RECORDS:
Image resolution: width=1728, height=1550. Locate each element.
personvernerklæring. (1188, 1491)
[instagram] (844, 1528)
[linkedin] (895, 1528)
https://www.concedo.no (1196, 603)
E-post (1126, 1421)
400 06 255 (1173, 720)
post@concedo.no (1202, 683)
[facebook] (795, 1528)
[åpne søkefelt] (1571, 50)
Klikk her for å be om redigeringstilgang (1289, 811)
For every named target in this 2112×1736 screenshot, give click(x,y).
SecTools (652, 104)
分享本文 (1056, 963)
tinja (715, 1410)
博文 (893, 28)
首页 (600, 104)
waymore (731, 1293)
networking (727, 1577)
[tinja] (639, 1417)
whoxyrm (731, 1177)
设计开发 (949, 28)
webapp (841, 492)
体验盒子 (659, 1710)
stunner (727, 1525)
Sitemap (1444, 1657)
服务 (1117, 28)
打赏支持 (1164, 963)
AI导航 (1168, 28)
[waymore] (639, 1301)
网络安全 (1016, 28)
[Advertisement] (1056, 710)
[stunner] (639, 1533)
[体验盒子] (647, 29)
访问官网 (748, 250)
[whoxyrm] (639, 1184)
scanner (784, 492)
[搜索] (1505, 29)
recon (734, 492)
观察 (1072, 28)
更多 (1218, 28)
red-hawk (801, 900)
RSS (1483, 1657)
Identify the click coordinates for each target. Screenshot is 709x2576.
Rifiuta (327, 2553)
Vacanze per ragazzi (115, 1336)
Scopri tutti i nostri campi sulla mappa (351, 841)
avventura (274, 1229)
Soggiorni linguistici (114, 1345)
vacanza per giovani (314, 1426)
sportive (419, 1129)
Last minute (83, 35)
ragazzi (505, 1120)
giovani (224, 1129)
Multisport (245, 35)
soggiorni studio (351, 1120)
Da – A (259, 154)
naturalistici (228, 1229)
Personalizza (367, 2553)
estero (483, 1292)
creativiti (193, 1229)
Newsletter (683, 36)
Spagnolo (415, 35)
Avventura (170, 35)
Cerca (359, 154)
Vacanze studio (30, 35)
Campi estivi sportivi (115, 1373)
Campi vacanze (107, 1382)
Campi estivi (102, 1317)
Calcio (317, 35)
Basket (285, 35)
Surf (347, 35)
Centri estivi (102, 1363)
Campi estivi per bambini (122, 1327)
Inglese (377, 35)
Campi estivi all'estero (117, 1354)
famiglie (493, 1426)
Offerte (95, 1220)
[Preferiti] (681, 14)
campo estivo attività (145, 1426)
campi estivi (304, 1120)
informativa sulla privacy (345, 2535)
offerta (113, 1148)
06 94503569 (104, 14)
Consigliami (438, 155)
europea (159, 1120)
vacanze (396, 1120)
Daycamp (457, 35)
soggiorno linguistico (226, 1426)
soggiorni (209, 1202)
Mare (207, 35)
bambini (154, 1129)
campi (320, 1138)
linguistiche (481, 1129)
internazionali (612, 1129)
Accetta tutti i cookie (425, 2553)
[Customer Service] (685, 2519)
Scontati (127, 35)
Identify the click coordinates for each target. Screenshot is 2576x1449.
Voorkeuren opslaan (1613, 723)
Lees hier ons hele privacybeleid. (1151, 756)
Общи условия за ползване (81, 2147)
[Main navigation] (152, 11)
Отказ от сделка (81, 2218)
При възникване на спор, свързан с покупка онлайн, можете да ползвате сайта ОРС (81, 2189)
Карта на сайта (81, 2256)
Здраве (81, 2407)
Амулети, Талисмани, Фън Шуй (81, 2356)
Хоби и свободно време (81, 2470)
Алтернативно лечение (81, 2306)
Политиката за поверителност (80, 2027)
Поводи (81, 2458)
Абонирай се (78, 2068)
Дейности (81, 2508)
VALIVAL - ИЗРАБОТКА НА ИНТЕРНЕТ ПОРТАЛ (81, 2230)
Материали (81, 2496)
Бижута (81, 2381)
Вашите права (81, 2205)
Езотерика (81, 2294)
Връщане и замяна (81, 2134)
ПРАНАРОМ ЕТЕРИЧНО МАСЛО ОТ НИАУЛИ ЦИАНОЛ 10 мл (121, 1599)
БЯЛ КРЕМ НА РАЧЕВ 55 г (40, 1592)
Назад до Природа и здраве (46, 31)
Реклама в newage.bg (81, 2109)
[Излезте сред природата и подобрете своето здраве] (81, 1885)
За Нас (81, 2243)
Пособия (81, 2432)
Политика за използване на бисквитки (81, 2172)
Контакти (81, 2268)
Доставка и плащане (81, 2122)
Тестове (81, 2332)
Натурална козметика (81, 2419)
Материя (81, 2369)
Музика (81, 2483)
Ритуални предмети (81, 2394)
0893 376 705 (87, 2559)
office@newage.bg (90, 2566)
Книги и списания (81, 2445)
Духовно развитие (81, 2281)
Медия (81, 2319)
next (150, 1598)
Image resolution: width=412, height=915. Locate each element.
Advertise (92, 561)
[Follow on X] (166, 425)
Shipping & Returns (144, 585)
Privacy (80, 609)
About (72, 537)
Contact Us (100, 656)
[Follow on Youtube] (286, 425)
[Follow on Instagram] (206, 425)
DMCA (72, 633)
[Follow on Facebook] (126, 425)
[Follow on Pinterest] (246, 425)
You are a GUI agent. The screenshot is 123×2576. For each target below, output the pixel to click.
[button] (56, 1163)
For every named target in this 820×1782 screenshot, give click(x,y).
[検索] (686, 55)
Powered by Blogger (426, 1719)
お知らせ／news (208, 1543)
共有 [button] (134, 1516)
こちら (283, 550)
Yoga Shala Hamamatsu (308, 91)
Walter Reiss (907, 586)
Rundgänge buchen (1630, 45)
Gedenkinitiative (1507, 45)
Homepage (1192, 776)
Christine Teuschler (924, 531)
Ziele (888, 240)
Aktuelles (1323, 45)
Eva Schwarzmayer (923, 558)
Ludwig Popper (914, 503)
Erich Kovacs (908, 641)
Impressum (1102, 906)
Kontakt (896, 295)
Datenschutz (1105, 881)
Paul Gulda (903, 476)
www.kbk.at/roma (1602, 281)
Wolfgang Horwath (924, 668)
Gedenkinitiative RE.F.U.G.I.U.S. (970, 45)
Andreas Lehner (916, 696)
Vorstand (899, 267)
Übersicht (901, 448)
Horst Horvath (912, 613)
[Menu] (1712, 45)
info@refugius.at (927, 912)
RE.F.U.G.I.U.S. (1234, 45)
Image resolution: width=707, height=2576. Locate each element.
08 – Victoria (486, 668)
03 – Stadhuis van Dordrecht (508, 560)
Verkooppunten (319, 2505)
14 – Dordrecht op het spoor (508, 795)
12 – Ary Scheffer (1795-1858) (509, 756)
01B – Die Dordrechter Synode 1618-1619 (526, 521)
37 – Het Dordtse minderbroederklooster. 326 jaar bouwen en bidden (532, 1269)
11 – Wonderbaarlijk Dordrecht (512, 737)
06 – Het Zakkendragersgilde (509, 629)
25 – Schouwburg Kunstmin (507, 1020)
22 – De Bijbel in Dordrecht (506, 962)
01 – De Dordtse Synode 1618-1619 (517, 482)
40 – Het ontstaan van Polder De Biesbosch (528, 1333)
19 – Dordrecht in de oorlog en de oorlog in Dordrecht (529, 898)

YOUR GOAL: All lines that include the word "this" must be copied from the material above.

RESULT BELOW:
For every named target in this 2112×1736 screenshot, give click(x,y).
For every named target in this 820×1782 screenshot, give click(x,y).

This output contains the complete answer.